** Task to complete **
Copy out the items word for word, beginning with the line that contains "Describe the element at coordinates (66, 694)" and continuing through the last line of the items.

Extracted entries Block Start

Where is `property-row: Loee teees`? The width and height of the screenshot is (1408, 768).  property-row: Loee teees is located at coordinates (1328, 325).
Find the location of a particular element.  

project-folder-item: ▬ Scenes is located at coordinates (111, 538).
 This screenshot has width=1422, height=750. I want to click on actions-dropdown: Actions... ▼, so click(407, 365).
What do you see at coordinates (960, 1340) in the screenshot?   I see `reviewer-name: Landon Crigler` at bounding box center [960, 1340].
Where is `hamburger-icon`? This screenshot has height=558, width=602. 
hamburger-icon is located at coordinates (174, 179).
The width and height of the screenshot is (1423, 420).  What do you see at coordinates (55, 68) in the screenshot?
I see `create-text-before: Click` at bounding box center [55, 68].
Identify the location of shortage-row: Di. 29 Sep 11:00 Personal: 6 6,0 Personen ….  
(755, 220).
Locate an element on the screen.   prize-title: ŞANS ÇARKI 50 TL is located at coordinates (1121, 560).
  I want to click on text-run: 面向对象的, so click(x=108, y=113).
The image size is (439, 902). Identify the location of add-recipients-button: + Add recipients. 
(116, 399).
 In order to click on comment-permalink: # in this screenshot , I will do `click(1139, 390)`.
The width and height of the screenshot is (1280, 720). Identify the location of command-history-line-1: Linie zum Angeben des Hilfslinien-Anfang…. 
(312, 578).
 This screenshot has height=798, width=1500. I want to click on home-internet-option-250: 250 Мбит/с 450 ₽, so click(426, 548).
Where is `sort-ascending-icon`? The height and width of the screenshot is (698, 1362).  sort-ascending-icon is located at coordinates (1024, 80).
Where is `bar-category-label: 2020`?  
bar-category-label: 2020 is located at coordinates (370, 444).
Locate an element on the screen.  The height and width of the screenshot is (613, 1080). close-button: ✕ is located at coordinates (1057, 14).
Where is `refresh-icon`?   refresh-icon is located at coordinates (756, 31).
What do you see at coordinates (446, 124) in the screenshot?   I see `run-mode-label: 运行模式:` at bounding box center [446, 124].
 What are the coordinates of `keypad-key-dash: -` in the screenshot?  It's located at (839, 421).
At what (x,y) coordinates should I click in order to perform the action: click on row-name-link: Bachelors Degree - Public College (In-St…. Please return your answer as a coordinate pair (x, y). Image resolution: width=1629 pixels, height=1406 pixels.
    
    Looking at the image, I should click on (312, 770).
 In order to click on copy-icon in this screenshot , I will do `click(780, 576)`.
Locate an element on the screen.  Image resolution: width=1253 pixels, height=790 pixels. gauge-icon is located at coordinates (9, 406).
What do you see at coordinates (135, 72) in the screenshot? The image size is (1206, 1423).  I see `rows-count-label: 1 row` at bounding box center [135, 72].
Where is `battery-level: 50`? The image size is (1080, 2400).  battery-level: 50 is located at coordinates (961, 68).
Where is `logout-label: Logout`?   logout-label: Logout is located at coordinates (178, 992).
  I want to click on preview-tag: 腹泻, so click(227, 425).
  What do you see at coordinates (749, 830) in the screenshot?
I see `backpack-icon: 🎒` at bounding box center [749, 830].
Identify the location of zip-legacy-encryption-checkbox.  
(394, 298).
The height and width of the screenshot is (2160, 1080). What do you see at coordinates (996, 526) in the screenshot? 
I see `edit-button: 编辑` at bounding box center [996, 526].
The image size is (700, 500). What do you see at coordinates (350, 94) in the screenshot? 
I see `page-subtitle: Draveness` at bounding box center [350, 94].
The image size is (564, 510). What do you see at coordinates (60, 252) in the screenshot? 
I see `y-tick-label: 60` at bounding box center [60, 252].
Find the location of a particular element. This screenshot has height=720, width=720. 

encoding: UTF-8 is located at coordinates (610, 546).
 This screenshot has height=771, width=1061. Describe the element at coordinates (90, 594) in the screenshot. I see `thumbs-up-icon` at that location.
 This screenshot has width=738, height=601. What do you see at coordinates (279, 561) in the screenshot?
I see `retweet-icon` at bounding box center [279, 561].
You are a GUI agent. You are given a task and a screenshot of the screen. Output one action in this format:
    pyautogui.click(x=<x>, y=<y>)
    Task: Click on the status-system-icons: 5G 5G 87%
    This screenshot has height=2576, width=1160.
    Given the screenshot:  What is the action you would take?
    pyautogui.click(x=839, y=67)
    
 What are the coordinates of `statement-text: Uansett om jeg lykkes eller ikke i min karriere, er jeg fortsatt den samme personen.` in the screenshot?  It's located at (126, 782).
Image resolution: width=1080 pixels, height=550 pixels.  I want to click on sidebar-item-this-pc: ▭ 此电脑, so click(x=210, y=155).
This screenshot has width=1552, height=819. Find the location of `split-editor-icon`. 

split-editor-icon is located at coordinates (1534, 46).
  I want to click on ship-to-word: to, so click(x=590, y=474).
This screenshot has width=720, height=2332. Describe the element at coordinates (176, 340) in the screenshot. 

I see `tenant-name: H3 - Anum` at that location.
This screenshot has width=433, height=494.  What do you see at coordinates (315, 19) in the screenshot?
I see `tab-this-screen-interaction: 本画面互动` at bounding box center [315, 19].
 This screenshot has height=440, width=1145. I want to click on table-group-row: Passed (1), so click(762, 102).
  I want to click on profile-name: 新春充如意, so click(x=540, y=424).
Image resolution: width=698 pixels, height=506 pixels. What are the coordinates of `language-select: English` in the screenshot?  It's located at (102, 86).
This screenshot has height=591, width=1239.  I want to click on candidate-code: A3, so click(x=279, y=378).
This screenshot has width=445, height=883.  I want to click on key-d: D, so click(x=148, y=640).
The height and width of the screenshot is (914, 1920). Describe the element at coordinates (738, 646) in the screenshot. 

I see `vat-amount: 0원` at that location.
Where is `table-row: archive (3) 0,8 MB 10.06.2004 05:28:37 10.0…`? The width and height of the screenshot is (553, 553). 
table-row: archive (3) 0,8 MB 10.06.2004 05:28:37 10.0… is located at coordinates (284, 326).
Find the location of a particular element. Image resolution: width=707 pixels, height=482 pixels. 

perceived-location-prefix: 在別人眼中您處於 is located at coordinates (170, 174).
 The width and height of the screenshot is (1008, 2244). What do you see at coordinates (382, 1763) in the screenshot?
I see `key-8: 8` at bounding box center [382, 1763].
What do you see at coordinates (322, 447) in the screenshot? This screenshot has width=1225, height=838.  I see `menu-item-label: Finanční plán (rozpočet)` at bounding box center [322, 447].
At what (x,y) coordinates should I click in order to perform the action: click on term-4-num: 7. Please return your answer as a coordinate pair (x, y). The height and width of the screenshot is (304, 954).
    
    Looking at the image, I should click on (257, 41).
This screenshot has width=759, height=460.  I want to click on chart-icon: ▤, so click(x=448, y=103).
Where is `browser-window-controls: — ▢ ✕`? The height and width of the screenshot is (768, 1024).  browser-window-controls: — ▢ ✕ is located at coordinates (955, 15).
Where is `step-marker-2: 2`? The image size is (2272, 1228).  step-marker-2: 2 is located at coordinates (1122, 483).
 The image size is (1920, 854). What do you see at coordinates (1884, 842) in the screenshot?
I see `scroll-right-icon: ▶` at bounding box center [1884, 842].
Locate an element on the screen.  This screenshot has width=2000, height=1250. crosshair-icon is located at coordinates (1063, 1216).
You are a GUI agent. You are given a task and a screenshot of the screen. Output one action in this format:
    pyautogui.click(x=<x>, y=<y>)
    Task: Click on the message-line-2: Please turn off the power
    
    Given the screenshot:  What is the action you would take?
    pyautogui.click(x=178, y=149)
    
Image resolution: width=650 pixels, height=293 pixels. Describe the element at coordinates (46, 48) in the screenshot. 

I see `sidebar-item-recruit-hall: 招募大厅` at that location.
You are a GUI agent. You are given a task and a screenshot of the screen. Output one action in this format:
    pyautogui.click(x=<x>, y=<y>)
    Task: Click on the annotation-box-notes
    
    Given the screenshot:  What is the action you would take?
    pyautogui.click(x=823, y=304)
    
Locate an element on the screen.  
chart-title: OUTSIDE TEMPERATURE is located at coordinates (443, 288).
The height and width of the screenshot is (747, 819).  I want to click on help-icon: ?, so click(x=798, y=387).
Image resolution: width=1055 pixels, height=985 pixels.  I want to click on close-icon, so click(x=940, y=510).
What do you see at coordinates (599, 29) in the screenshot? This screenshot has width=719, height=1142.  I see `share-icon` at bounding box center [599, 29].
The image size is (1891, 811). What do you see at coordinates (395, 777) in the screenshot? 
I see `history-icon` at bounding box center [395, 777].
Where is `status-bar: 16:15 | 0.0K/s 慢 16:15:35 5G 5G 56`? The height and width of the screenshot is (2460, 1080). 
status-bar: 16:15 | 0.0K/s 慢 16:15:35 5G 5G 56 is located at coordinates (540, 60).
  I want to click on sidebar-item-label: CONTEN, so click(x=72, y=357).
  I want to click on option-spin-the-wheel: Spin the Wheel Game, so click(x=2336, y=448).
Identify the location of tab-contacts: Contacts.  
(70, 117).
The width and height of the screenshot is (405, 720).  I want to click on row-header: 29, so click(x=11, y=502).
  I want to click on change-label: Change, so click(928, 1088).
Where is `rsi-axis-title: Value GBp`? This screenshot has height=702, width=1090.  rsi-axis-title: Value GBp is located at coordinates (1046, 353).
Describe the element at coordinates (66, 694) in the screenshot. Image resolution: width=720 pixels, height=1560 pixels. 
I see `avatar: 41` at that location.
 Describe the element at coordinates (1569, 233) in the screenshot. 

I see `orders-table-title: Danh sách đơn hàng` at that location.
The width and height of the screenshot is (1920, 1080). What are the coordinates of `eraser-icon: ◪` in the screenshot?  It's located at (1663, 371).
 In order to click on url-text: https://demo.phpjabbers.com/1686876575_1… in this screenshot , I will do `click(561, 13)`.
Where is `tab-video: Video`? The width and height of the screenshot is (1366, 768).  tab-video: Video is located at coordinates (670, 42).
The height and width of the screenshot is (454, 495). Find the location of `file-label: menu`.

Extracted entries Block End

** Task result **
Describe the element at coordinates (66, 694) in the screenshot. Image resolution: width=720 pixels, height=1560 pixels. 
I see `avatar: 41` at that location.
 Describe the element at coordinates (1569, 233) in the screenshot. 

I see `orders-table-title: Danh sách đơn hàng` at that location.
The width and height of the screenshot is (1920, 1080). What are the coordinates of `eraser-icon: ◪` in the screenshot?  It's located at (1663, 371).
 In order to click on url-text: https://demo.phpjabbers.com/1686876575_1… in this screenshot , I will do `click(561, 13)`.
Where is `tab-video: Video`? The width and height of the screenshot is (1366, 768).  tab-video: Video is located at coordinates (670, 42).
The height and width of the screenshot is (454, 495). Find the location of `file-label: menu`.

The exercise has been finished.